The danger here is not simply that an object was aliased.  Instead it was that a mutable object was aliased. When we alias a mutable object and then use one of its names to mutate the object, all names of the object will then name a mutated object.

A Way Around

I'm tempted to tell you to never alias a mutable data type. If you do, you'll inevitably get one of those nasty, hard-to-diagnose bugs described above. But that's extreme. Python is built to alias mutable data types. This always happens when we call a function and send a list.

If however you wished to avoid the automatic creation of an alias when you send a function a list, you can send a copy of the list instead. Remember the easy way to copy a list: list_expression[:]. Watch this (I assume that num_thodds and num_thodders are defined):

>>> bigger_ints = [100, 101, 102, 103, 104, 105]

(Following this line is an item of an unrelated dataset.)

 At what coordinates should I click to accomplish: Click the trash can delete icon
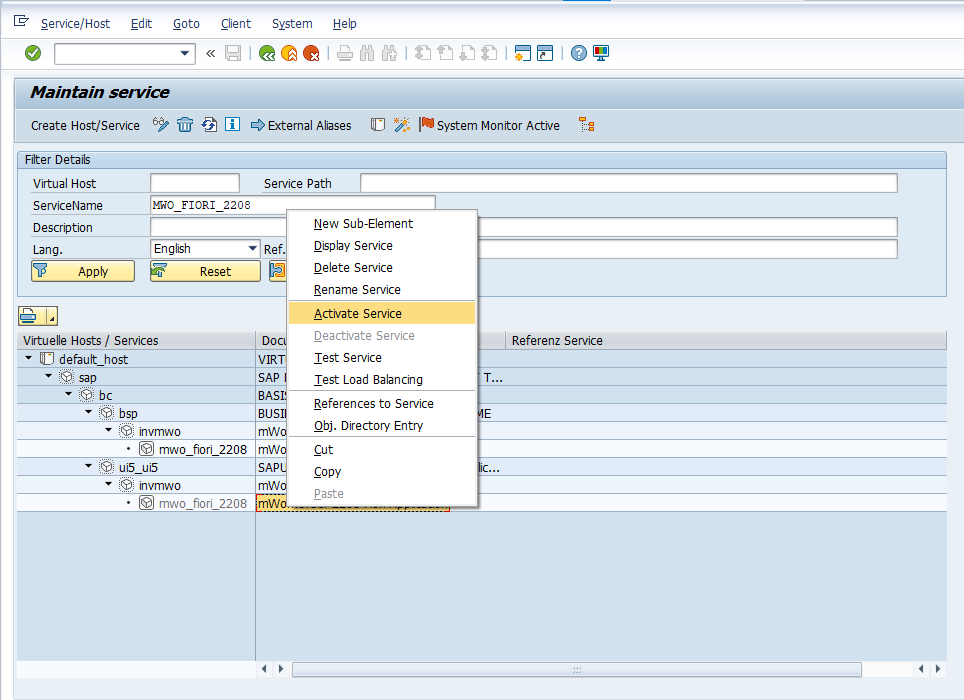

>>> num_thodds(bigger_ints[:])

2

>>> num_thodders(bigger_ints[:])

2

>>> bigger_ints

[100, 101, 102, 103, 104, 105]

We didn't send bigger_ints to num_thodds or num_thodders. Instead we sent a second, distinct list. A copy list. Thus when we popped, we didn't modify the original list.

Is and ==

Here's a bit of code to read. Play close attention.

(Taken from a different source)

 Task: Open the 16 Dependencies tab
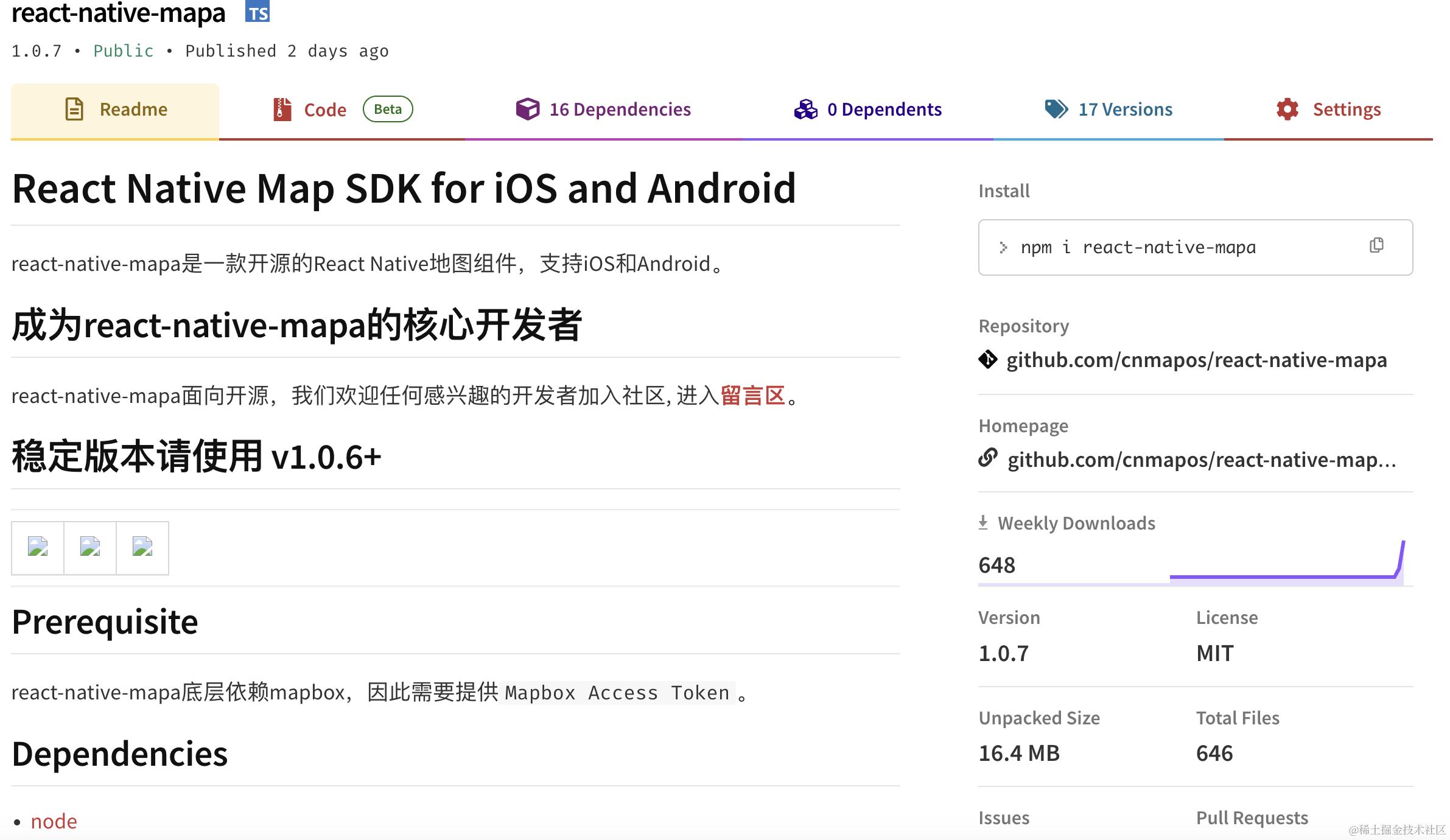pyautogui.click(x=620, y=110)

>>> bigger_ints = [100, 101, 102, 103, 104, 105]

>>> alias_bigger = bigger_ints

>>> copy_bigger = bigger_ints[:]

>>> bigger_ints

[100, 101, 102, 103, 104, 105]

>>> alias_bigger

[100, 101, 102, 103, 104, 105]

>>> copy_bigger

[100, 101, 102, 103, 104, 105]

>>> alias bigger == bigger_ints

True

>>> copy_bigger == bigger_ints

True

>>> alias_bigger is bigger_ints

True

>>> copy_bigger is bigger_ints

False

You see here a new keyword, the keyword is. What does it mean? It means "is the same object as". == on the other hands means "has the same content as". copy_bigger is a second list that has the same contents as bigger_ints; they have the same elements, but they are two lists. Since they are two lists, copy_bigger is bigger_ints is False; but since they have the same elements, copy_bigger == bigger_ints is True. alias_bigger on the other hand is simply another name of bigger_ints; we have here only one list, named both alias_bigger and bigger_ints. Thus both alias_bigger is bigger_ints and alias_bigger == bigger_ints are True.

Tuples

A tuple is a list-like object. Both are ordered sequences, and we may extract elements from each by use of indices within square brackets. But they are different in two regards:

Here's a little code to read.

>>> empty_tuple = ()

>>> empty_tuple

()

>>> one_element_tuple = 1,

>>> one_element_tuple

(1,)

>>> many_elements = (1, 2, 3)

>>> many_elements

(1, 2, 3)

>>> no_parens = 4, 5, 6

>>> no_parens

(4, 5, 6)

>>> type(no_parens)

<class 'tuple'>

>>> no_parens[1]

5

>>> len(no_parens)

3

>>> no_parens[0] = 7

Traceback (most recent call last):

  File "<stdin>", line 1, in <module>

TypeError: 'tuple' object does not support item assignment

Note:

Why use tuples instead of lists? After all, lists can do everything that tuples can do. And more! I use tuples when I know that I'll never need to change the tuple once created. I figure, Why use a data type with more power, and more danger, than I need?